▶ Exercise directions: Reproduce the items verbatim, starting at the line containing "Switch to the 注目 (Featured) tab" and continuing through the final line of the items. Omit the pictures from your output.

· · · ·

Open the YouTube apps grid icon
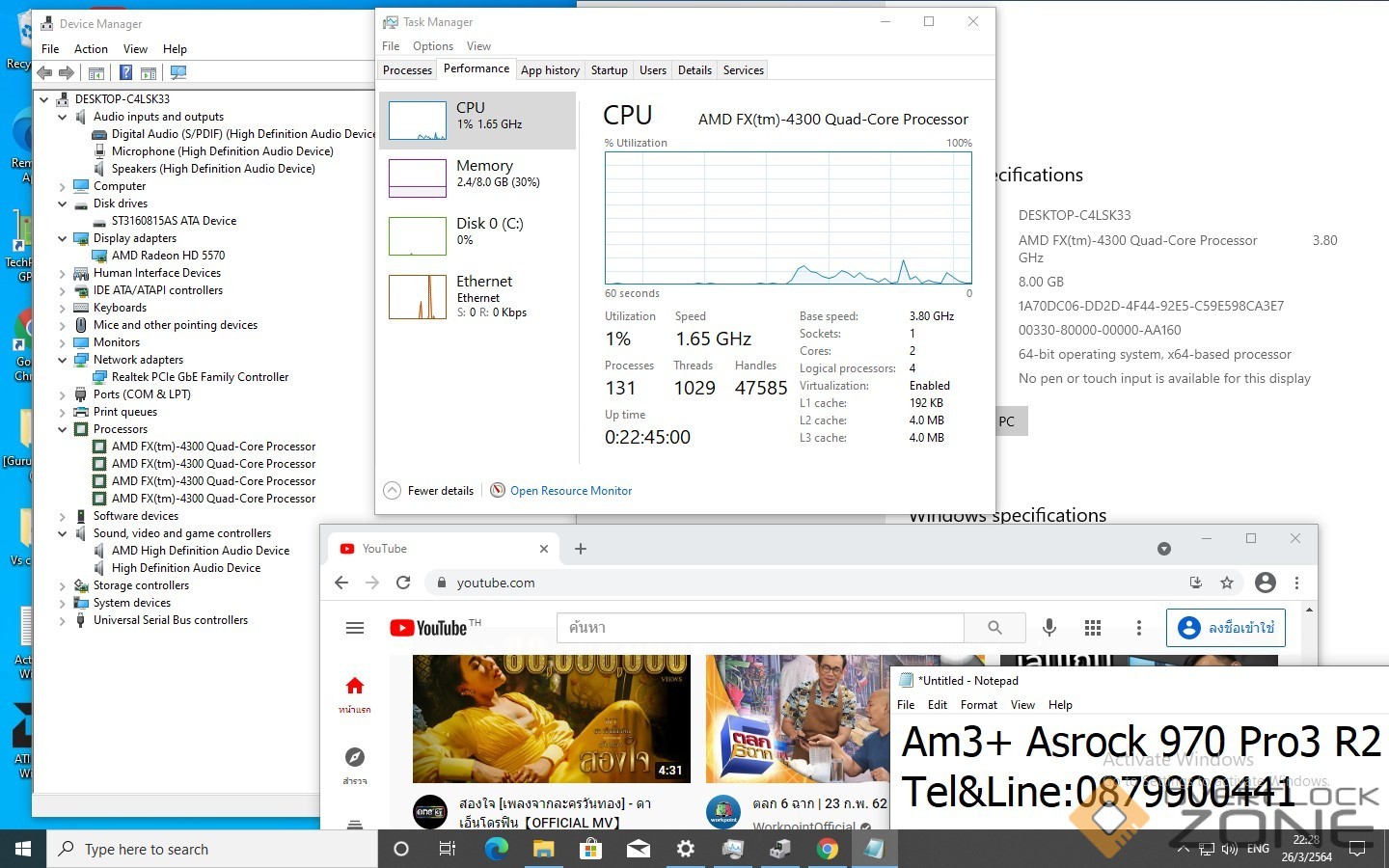This screenshot has height=868, width=1389. (1093, 628)
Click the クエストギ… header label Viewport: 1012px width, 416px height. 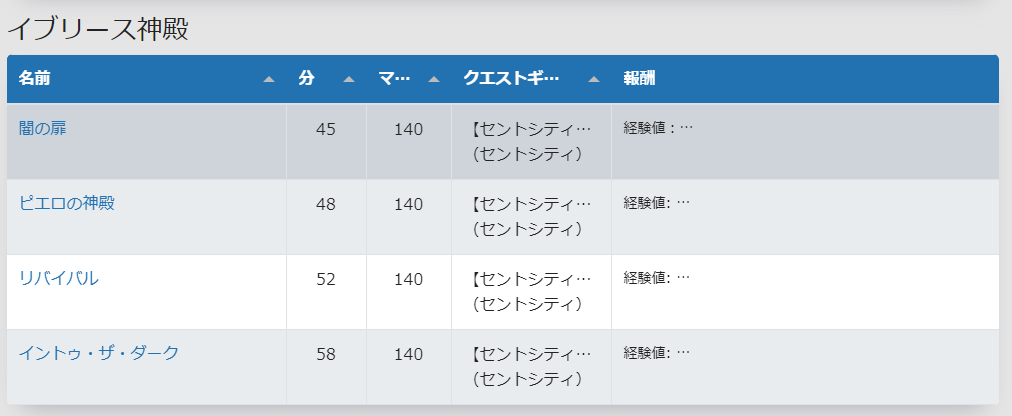(x=511, y=79)
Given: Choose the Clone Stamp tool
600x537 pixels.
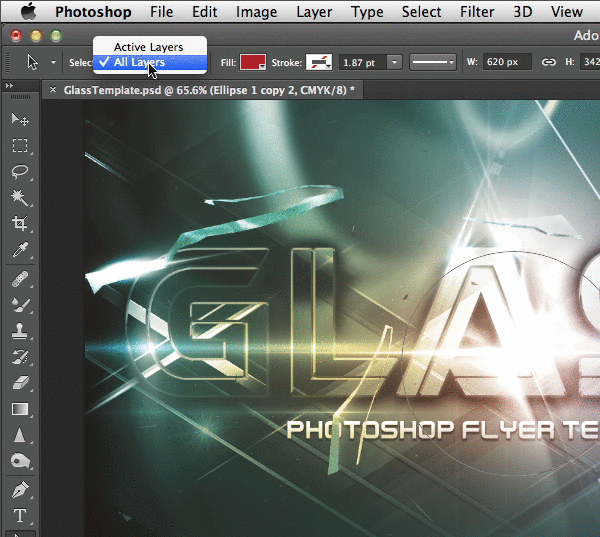Looking at the screenshot, I should (x=19, y=331).
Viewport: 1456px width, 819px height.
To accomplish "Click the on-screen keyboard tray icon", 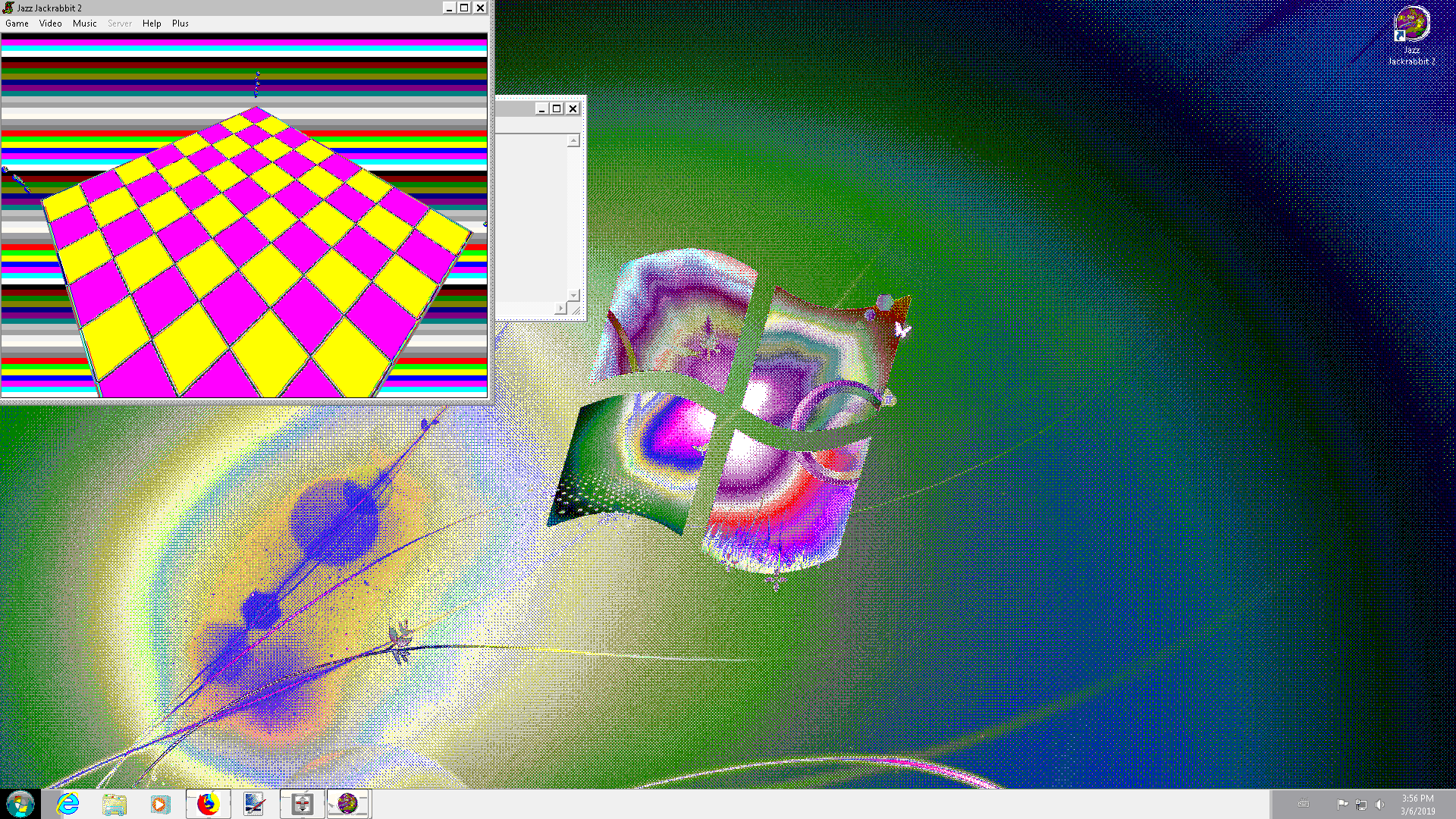I will coord(1303,804).
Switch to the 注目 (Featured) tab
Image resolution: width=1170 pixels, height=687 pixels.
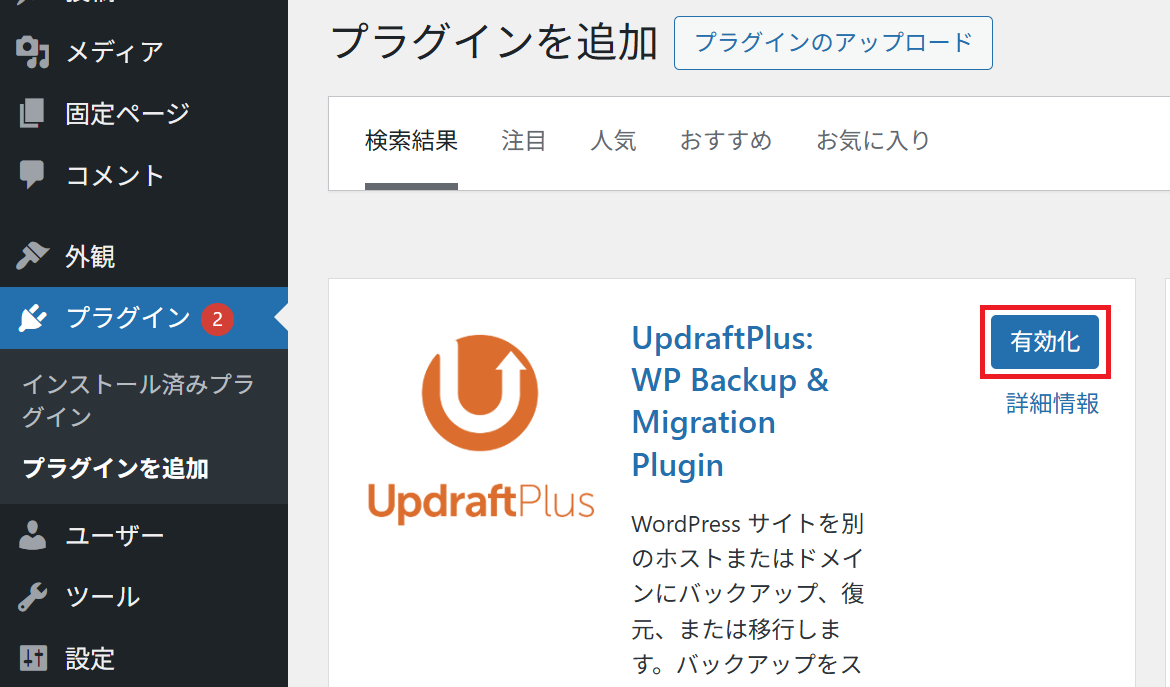coord(524,141)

· · · ·

▶ Exercise solution:
Switch to the 注目 (Featured) tab
Image resolution: width=1170 pixels, height=687 pixels.
coord(524,141)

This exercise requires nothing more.